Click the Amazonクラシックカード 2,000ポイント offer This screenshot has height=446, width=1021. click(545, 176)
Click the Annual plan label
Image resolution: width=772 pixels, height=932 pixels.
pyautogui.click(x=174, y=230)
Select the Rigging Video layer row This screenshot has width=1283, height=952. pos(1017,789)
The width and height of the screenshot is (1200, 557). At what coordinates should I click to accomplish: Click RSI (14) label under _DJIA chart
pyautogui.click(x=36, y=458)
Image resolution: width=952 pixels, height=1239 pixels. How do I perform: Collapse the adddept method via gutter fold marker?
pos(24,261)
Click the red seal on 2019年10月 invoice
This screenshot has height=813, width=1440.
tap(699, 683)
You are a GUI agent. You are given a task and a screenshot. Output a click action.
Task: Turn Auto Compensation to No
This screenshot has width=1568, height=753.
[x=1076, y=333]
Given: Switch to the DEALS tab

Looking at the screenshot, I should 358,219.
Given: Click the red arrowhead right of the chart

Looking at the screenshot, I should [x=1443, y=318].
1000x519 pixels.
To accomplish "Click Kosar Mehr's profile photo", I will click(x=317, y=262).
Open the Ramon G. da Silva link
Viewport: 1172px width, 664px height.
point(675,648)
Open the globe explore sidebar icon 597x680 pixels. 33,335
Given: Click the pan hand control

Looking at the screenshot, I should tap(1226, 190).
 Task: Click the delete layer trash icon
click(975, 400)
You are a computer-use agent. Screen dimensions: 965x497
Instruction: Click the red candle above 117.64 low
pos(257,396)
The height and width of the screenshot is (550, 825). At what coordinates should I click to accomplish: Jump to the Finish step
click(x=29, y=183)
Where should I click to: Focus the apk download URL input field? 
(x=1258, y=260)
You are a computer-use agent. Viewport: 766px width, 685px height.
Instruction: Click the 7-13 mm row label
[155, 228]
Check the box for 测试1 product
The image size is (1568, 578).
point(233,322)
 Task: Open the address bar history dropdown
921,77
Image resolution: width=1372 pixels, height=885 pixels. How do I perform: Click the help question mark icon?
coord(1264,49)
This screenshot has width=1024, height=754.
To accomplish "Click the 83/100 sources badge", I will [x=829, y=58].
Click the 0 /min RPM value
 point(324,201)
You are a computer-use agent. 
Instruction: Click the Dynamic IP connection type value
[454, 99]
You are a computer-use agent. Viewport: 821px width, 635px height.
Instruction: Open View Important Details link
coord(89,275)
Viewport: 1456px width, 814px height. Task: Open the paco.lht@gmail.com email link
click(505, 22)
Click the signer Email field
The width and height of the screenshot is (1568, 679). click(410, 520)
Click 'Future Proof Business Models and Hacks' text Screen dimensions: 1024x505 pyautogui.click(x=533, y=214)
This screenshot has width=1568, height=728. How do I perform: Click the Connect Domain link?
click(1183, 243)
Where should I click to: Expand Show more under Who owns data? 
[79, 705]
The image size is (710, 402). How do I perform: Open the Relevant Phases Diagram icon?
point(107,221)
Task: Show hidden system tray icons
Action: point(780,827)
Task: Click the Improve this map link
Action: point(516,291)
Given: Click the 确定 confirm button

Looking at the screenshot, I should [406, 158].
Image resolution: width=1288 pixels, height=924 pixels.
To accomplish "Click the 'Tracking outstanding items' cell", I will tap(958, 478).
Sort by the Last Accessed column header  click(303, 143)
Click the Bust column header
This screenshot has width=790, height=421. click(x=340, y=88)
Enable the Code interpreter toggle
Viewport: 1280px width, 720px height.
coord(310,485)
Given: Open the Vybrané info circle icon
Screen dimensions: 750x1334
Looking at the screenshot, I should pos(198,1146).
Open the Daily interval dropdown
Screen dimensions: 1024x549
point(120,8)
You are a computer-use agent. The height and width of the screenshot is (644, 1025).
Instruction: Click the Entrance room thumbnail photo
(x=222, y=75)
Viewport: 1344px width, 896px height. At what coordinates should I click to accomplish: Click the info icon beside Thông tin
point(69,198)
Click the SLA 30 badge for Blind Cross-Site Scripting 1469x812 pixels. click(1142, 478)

++++++++

What you should do
Output an identical copy of every record above.

Exercise response
Click the Amazonクラシックカード 2,000ポイント offer This screenshot has height=446, width=1021. click(545, 176)
Click the Annual plan label
Image resolution: width=772 pixels, height=932 pixels.
pyautogui.click(x=174, y=230)
Select the Rigging Video layer row This screenshot has width=1283, height=952. pos(1017,789)
The width and height of the screenshot is (1200, 557). At what coordinates should I click to accomplish: Click RSI (14) label under _DJIA chart
pyautogui.click(x=36, y=458)
Image resolution: width=952 pixels, height=1239 pixels. How do I perform: Collapse the adddept method via gutter fold marker?
pos(24,261)
Click the red seal on 2019年10月 invoice
This screenshot has height=813, width=1440.
tap(699, 683)
You are a GUI agent. You are given a task and a screenshot. Output a click action.
Task: Turn Auto Compensation to No
This screenshot has width=1568, height=753.
[x=1076, y=333]
Given: Switch to the DEALS tab

Looking at the screenshot, I should 358,219.
Given: Click the red arrowhead right of the chart

Looking at the screenshot, I should [x=1443, y=318].
1000x519 pixels.
To accomplish "Click Kosar Mehr's profile photo", I will click(x=317, y=262).
Open the Ramon G. da Silva link
Viewport: 1172px width, 664px height.
point(675,648)
Open the globe explore sidebar icon 597x680 pixels. 33,335
Given: Click the pan hand control

Looking at the screenshot, I should tap(1226, 190).
 Task: Click the delete layer trash icon
click(975, 400)
You are a computer-use agent. Screen dimensions: 965x497
Instruction: Click the red candle above 117.64 low
pos(257,396)
The height and width of the screenshot is (550, 825). At what coordinates should I click to accomplish: Jump to the Finish step
click(x=29, y=183)
Where should I click to: Focus the apk download URL input field? 
(x=1258, y=260)
You are a computer-use agent. Viewport: 766px width, 685px height.
Instruction: Click the 7-13 mm row label
[155, 228]
Check the box for 测试1 product
The image size is (1568, 578).
point(233,322)
 Task: Open the address bar history dropdown
921,77
Image resolution: width=1372 pixels, height=885 pixels. How do I perform: Click the help question mark icon?
coord(1264,49)
This screenshot has width=1024, height=754.
To accomplish "Click the 83/100 sources badge", I will [x=829, y=58].
Click the 0 /min RPM value
 point(324,201)
You are a computer-use agent. 
Instruction: Click the Dynamic IP connection type value
[454, 99]
You are a computer-use agent. Viewport: 821px width, 635px height.
Instruction: Open View Important Details link
coord(89,275)
Viewport: 1456px width, 814px height. Task: Open the paco.lht@gmail.com email link
click(505, 22)
Click the signer Email field
The width and height of the screenshot is (1568, 679). click(410, 520)
Click 'Future Proof Business Models and Hacks' text Screen dimensions: 1024x505 pyautogui.click(x=533, y=214)
This screenshot has width=1568, height=728. How do I perform: Click the Connect Domain link?
click(1183, 243)
Where should I click to: Expand Show more under Who owns data? 
[79, 705]
The image size is (710, 402). How do I perform: Open the Relevant Phases Diagram icon?
point(107,221)
Task: Show hidden system tray icons
Action: point(780,827)
Task: Click the Improve this map link
Action: point(516,291)
Given: Click the 确定 confirm button

Looking at the screenshot, I should [406, 158].
Image resolution: width=1288 pixels, height=924 pixels.
To accomplish "Click the 'Tracking outstanding items' cell", I will tap(958, 478).
Sort by the Last Accessed column header  click(303, 143)
Click the Bust column header
This screenshot has width=790, height=421. click(x=340, y=88)
Enable the Code interpreter toggle
Viewport: 1280px width, 720px height.
coord(310,485)
Given: Open the Vybrané info circle icon
Screen dimensions: 750x1334
Looking at the screenshot, I should pos(198,1146).
Open the Daily interval dropdown
Screen dimensions: 1024x549
point(120,8)
You are a computer-use agent. The height and width of the screenshot is (644, 1025).
Instruction: Click the Entrance room thumbnail photo
(x=222, y=75)
Viewport: 1344px width, 896px height. At what coordinates should I click to accomplish: Click the info icon beside Thông tin
point(69,198)
Click the SLA 30 badge for Blind Cross-Site Scripting 1469x812 pixels. click(1142, 478)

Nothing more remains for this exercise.